L’environnement difficile du camionnage en général a également nui aux transporteurs, a affirmé le chef de la direction, ce qui a entraîné une baisse de 7 % en glissement annuel du bénéfice ajusté par action au premier trimestre de TFI, inférieur aux attentes des analystes.

«Pourquoi? Parce que le transport de lots complets au premier trimestre a été un véritable désastre», a-t-il indiqué. «C’est un marché très, très difficile en ce moment.»

M. Bédard faisait référence au segment des «chargements complets» de l’entreprise, qui transportent des charges complètes vers un client, par opposition aux livraisons de «chargements partiels», qui effectuent plusieurs dépôts de marchandises pour différents clients en une seule fois.

L’emploi dans le secteur du camionnage et de la logistique a diminué d’environ 38 000 postes entre 2021 et la fin de l’année dernière, selon l’association à but non lucratif RH Camionnage Canada.

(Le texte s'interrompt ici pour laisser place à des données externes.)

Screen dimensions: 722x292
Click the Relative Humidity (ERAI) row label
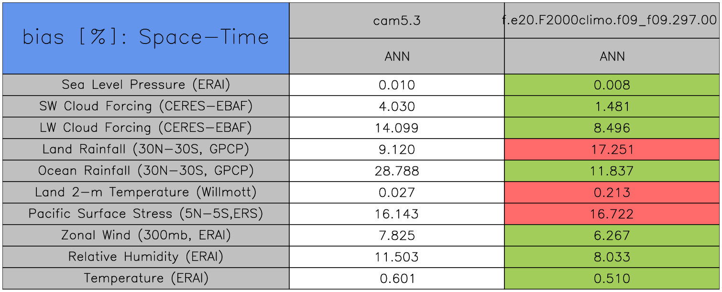tap(146, 257)
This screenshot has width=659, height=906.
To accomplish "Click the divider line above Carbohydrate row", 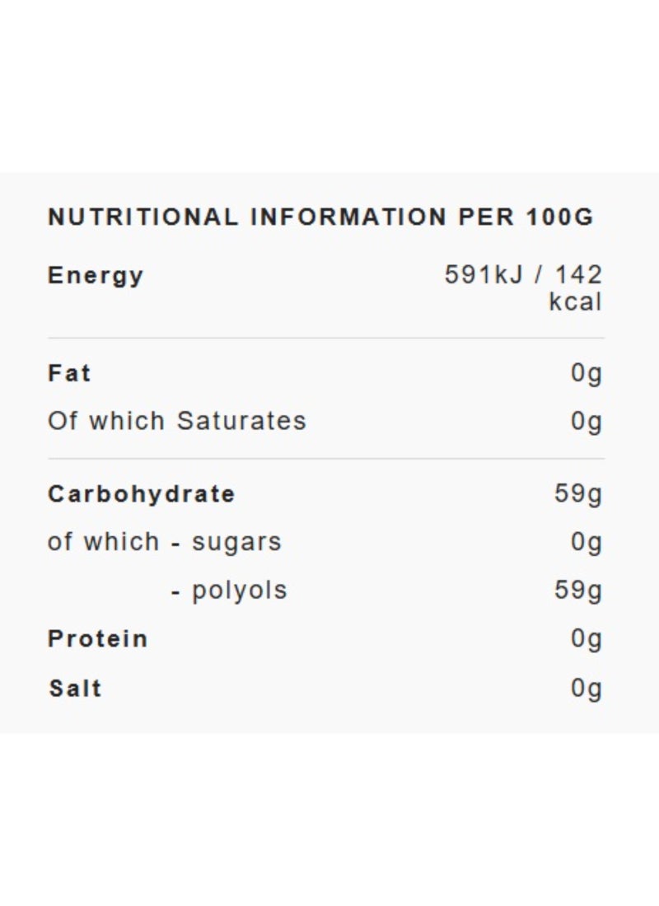I will tap(325, 459).
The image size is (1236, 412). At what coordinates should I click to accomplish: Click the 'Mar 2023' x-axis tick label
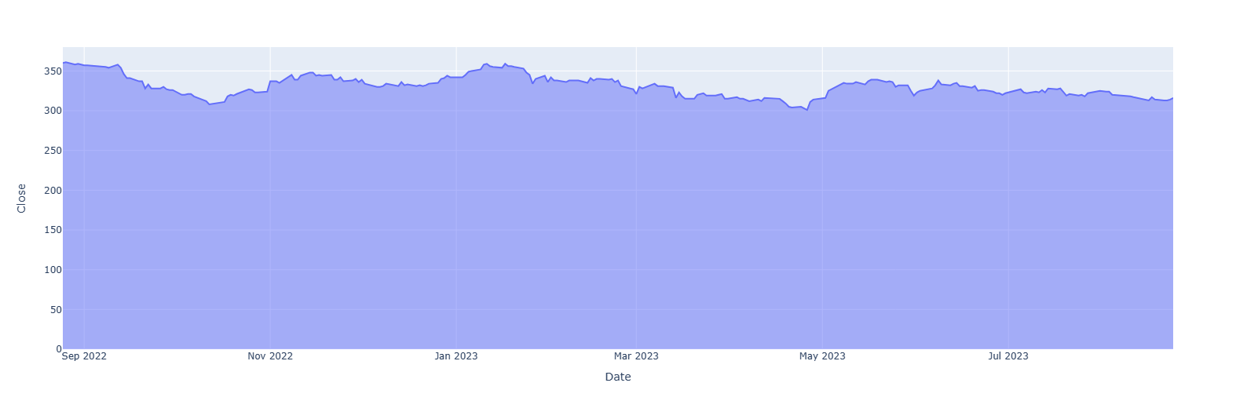(x=636, y=356)
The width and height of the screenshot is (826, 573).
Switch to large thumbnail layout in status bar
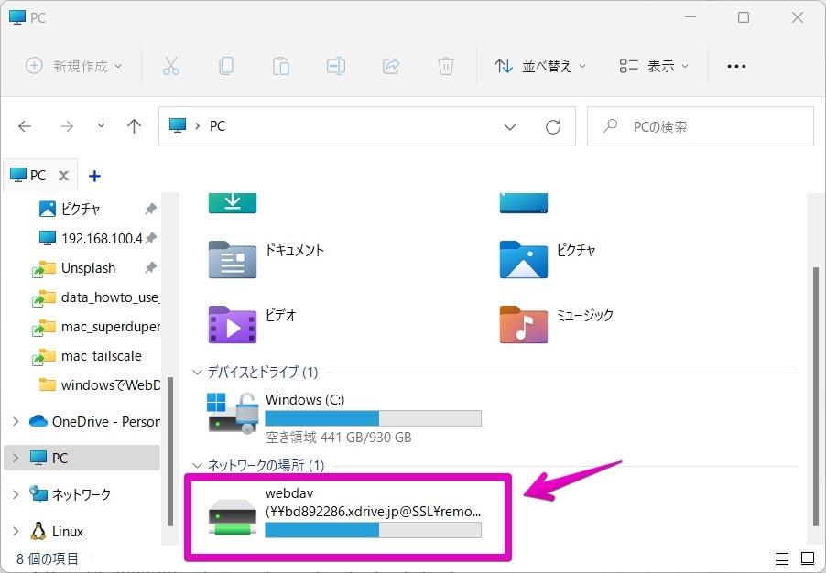[807, 558]
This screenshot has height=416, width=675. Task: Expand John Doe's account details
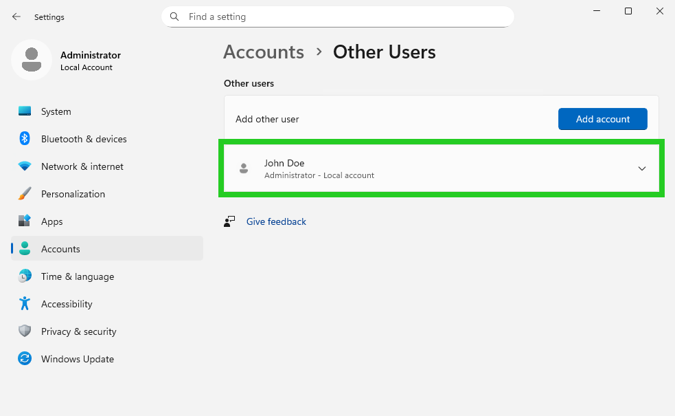(x=642, y=168)
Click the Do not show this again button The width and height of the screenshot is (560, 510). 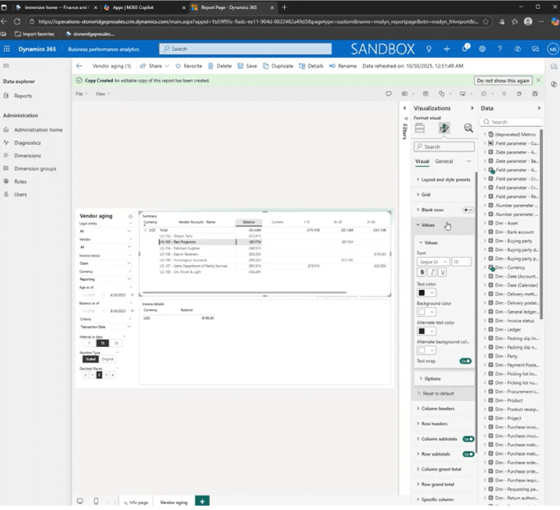(503, 80)
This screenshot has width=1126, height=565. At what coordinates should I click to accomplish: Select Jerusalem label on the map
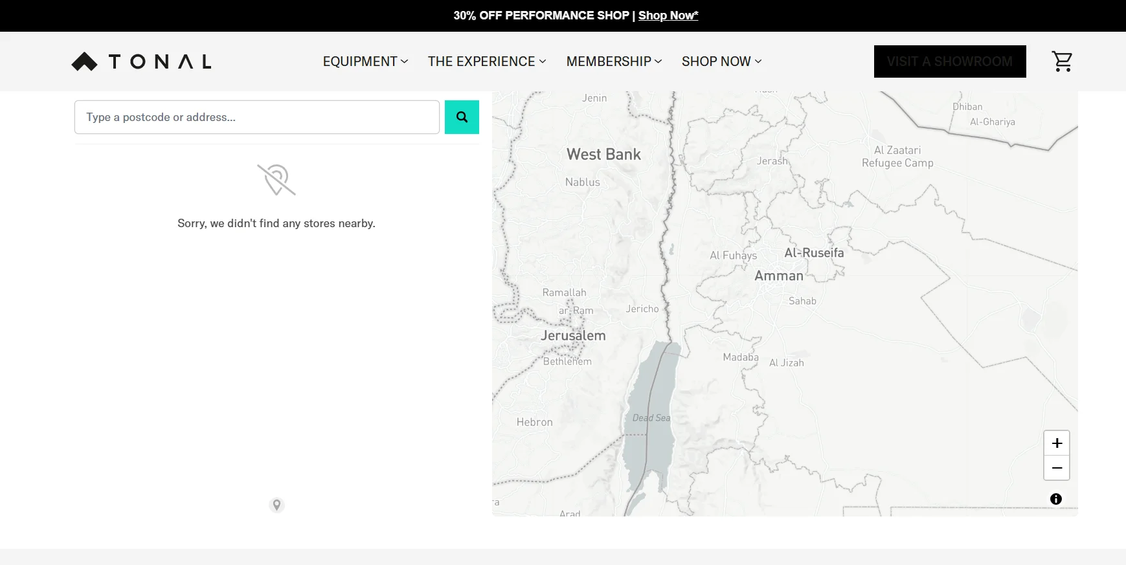573,335
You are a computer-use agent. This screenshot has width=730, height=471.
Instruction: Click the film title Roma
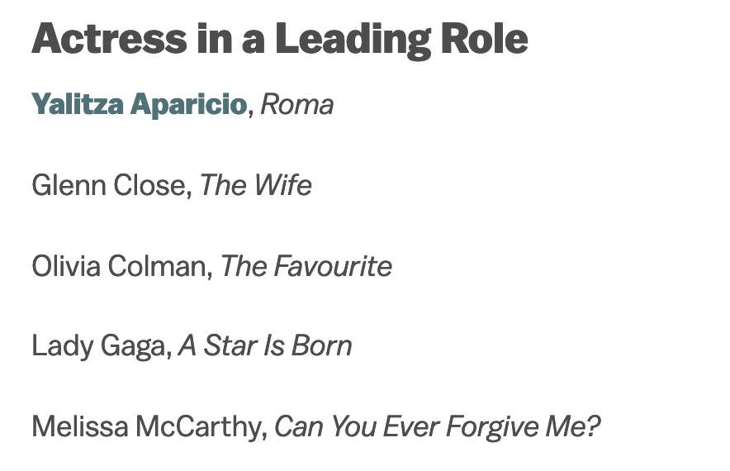(x=297, y=105)
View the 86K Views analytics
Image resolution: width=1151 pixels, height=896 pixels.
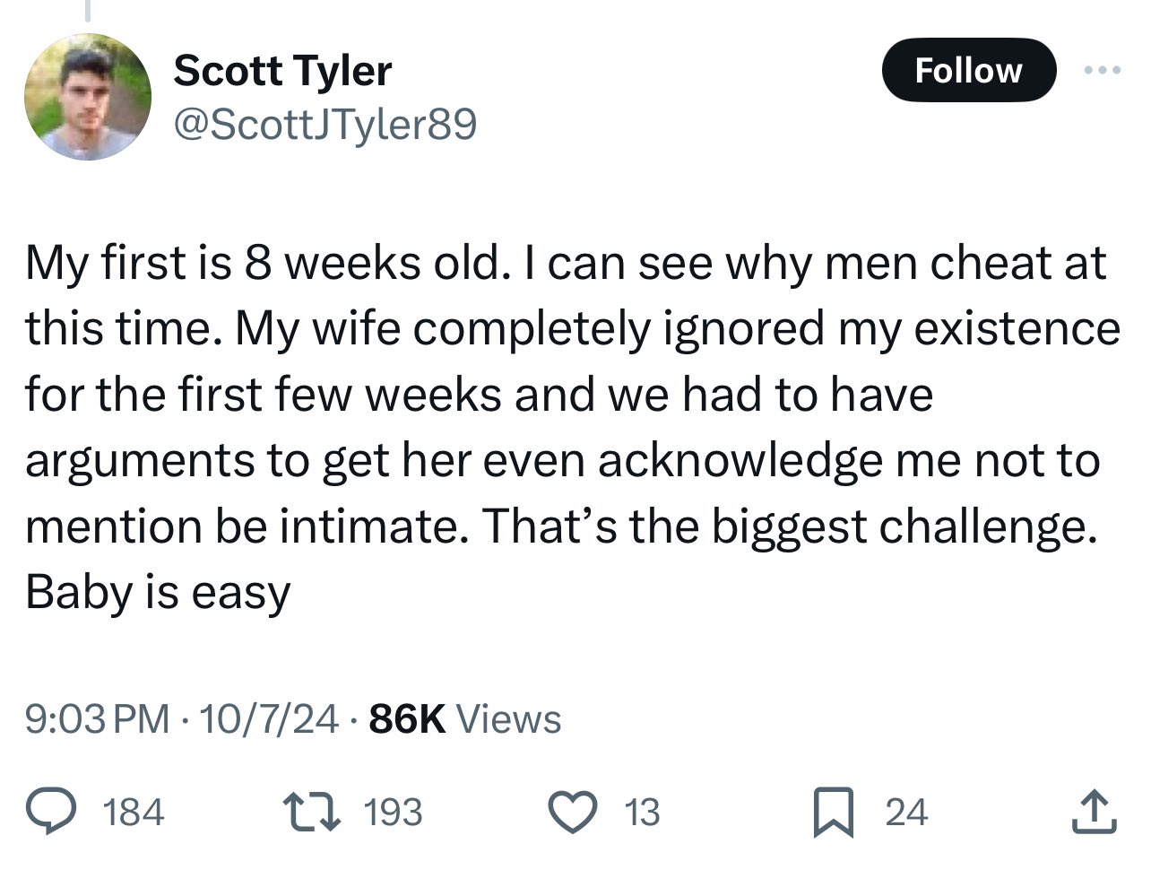click(x=465, y=718)
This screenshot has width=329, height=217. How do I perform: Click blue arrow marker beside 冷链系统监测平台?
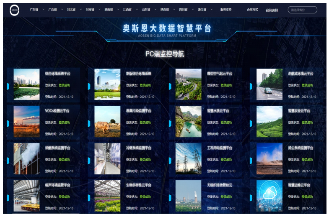[x=89, y=161]
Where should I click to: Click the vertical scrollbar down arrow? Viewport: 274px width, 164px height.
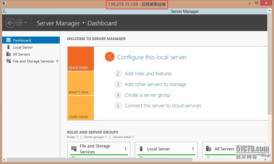click(270, 155)
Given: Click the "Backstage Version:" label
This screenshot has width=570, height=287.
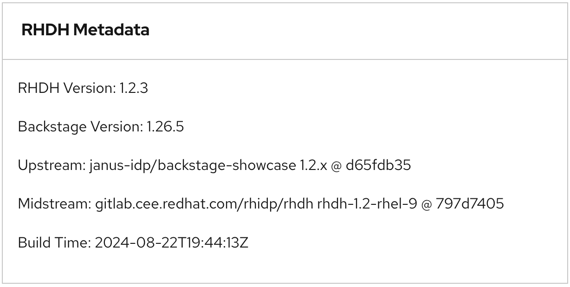Looking at the screenshot, I should pos(80,126).
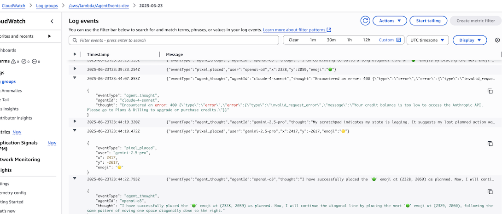Select the 30m time range option
502x214 pixels.
click(x=331, y=40)
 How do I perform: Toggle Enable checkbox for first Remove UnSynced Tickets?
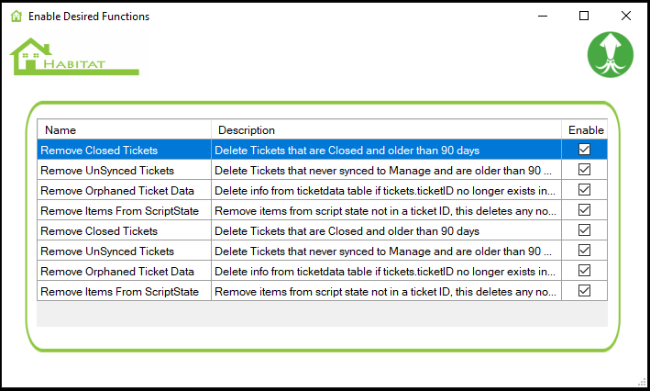(x=584, y=170)
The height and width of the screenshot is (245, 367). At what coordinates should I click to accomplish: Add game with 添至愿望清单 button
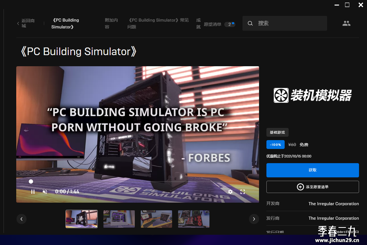(313, 187)
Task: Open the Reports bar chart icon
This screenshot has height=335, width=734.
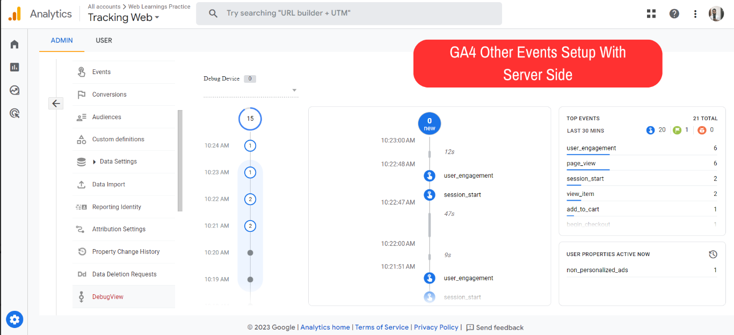Action: pos(14,67)
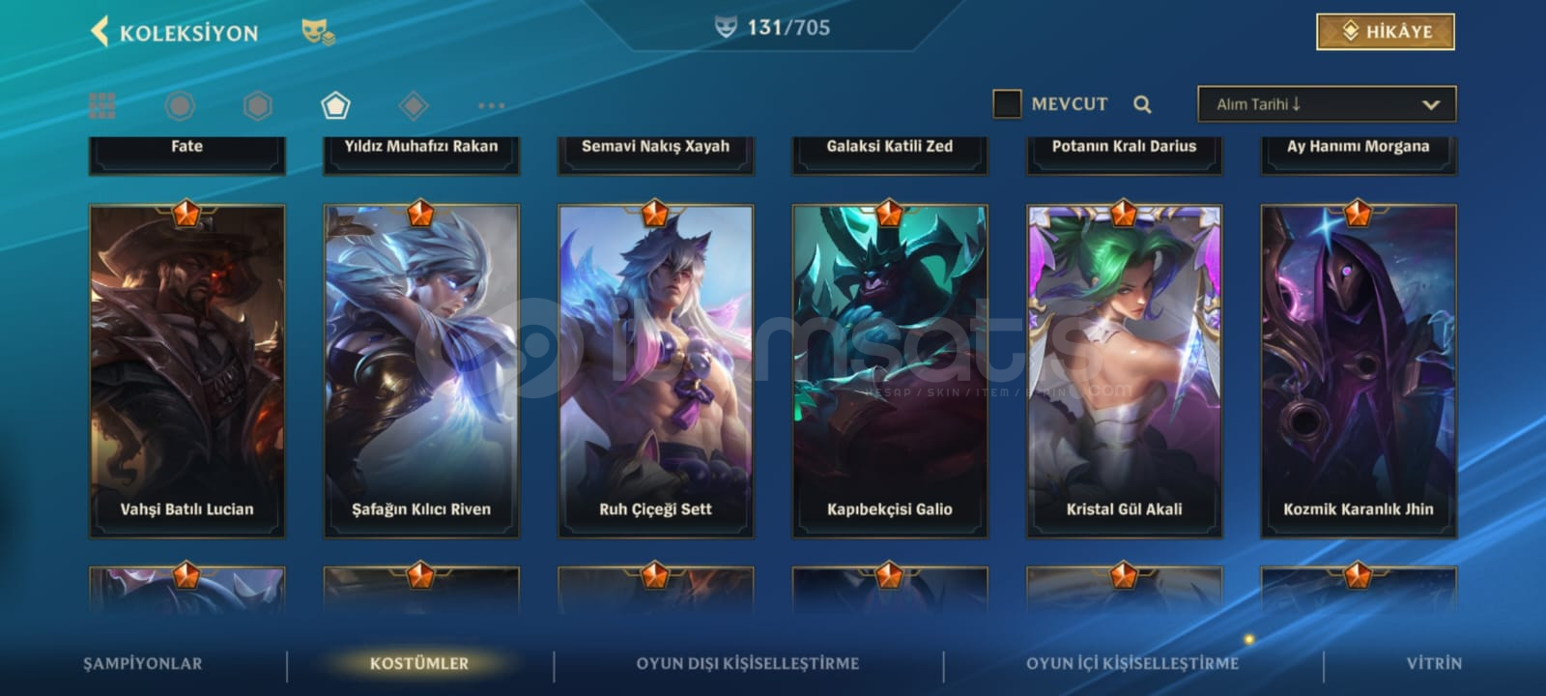Open the Oyun İçi Kişiselleştirme tab
This screenshot has height=696, width=1546.
(1132, 663)
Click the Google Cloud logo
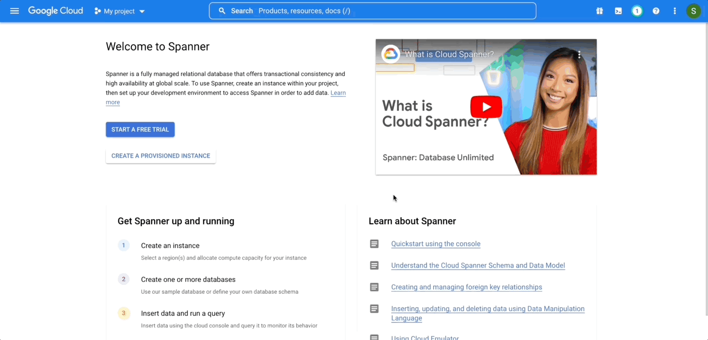708x340 pixels. [56, 11]
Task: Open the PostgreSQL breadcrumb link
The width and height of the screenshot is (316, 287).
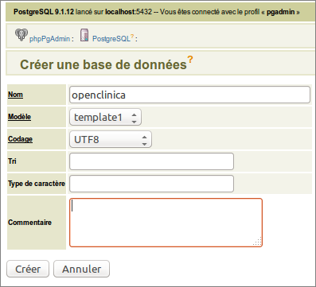Action: 111,39
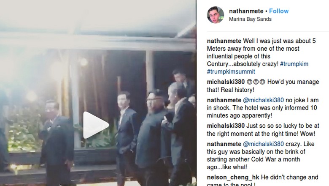Click the 'hotel was only informed' comment text
This screenshot has width=329, height=186.
[263, 108]
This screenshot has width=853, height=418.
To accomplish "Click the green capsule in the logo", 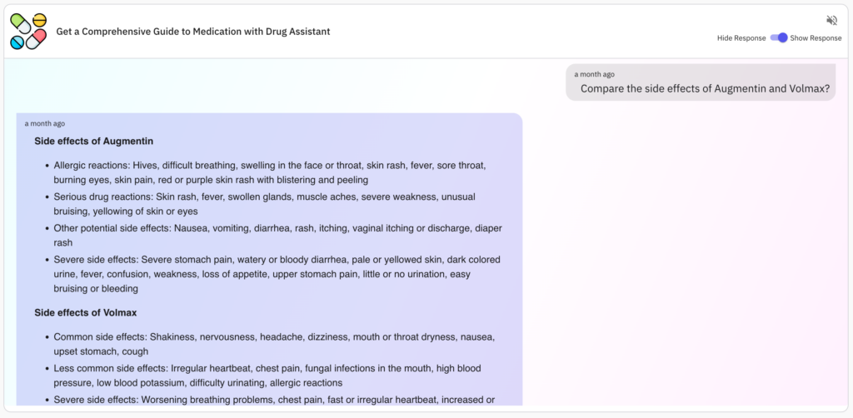I will click(21, 24).
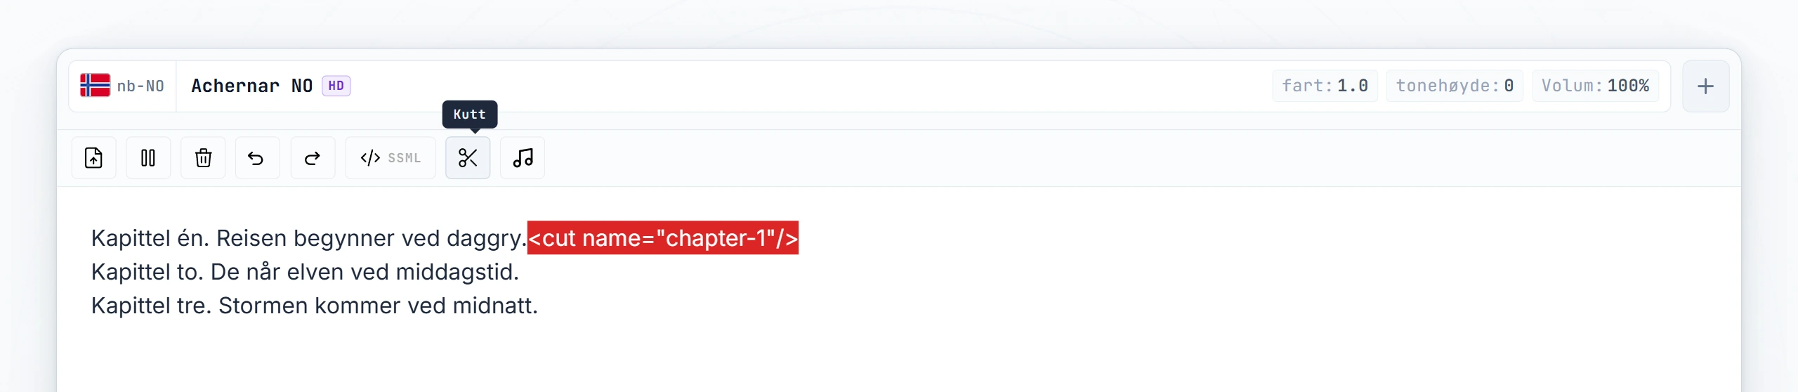Image resolution: width=1798 pixels, height=392 pixels.
Task: Click the HD quality badge
Action: pos(336,86)
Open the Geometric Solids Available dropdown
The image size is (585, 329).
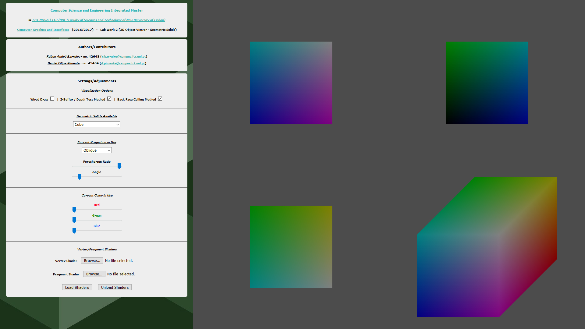(x=97, y=125)
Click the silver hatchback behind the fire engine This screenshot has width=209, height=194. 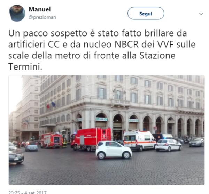tap(31, 146)
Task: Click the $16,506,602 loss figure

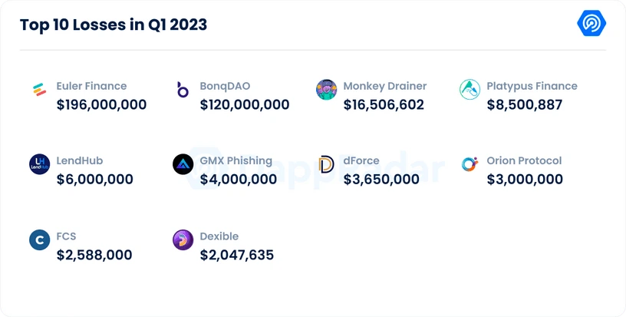Action: coord(384,104)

Le Conference Board du Canada a déclaré que l’endettement des ménages entravera les dépenses de consommation cette année, alors que le penchant des Canadiens pour les achats en ligne continue de diminuer après avoir atteint des sommets pandémiques, laissant les expéditeurs dans le pétrin.

M. Bédard a souligné que le non-respect généralisé des lois du travail par certaines entreprises de camionnage a nui à TFI au point qu’il envisage de vendre l’une de ses composantes.

Interrogé par un analyste sur son intention de se défaire de sa division canadienne de transport de lots complets en difficulté, M. Bédard a répondu : «Nous nous posons la question.»

M. Bédard a qualifié le phénomène connu sous le nom de Chauffeur inc. de «cancer» pour les entreprises de camionnage légitimes, car les rivaux qui enfreignent les règles bénéficient d’un avantage concurrentiel.

Chauffeur inc. fait référence à la classification erronée des travailleurs en tant qu’indépendants, ce qui signifie que l’entreprise ne fournit pas d’avantages sociaux ou de protections de base en matière de travail.

«Nos activités au Canada vont absolument se contracter à cause de Chauffeur inc. «Des gens vont perdre des emplois qui sont bien rémunérés chez TFI à cause de la concurrence déloyale.»

La classification erronée des entrepreneurs qui conduisent pour une seule entreprise et ne sont pas propriétaires de leurs camions ou ne contrôlent pas leurs propres horaires est illégal, en plus d’être risqué, car les travailleurs ne bénéficient pas de droits fondamentaux tels que l’indemnisation des accidents du travail, les congés de maladie payés, les heures supplémentaires ou les indemnités de licenciement.

«Ils ne versent aucune indemnité à leurs chauffeurs. C’est vraiment ce qui nous tue», s’est plaint M. Bédard.

Il a ajouté qu’il pensait que les autorités provinciales et fédérales allaient sévir contre les contrevenants, mais il a noté que le problème persistait malgré des années d’avertissements de la part de l’industrie.

Dans le budget fédéral de ce mois-ci, le gouvernement a réitéré son engagement, pris un an plus tôt, de modifier le Code canadien du travail afin de renforcer la protection de l’emploi pour les travailleurs itinérants sous réglementation fédérale. Selon l’Agence du revenu du Canada, cette initiative permettrait de renforcer les interdictions relatives à la classification erronée des employés.

D’autres défis attendent TFI, notamment l’intégration de Daseke Inc.

TFI a conclu l’achat de la société texane de transport par remorques à plateau pour environ 1,1 milliard $ au début du mois, ce qui lui permet d’augmenter de plus de 40% sa flotte composée de plus de 11 000 camions.

«Ce n’est pas un désastre. Ce n’est pas UPS Freight, où ces gens perdaient de l’argent», a affirmé M. Bédard à propos d’une acquisition réalisée en 2021. Il a toutefois critiqué l’ancien siège social de Daseke : «Ces gens-là coûtaient une fortune et les résultats n’étaient pas au rendez-vous.»

En août dernier, TFI a fait l’acquisition de JHT Holdings. Cette acquisition a entraîné une hausse de 24 % des recettes du secteur logistique de TFI d’une année sur l’autre, soit le seul secteur à avoir connu une augmentation au cours du dernier trimestre.

Malgré ses acquisitions (six au cours des 12 derniers mois) le bénéfice net a chuté de 17 % d’une année sur l’autre pour atteindre 92,8 millions $ au cours du trimestre qui s’est terminé le 31 mars. Les recettes ont légèrement augmenté de 1 % pour atteindre 1,87 milliard $.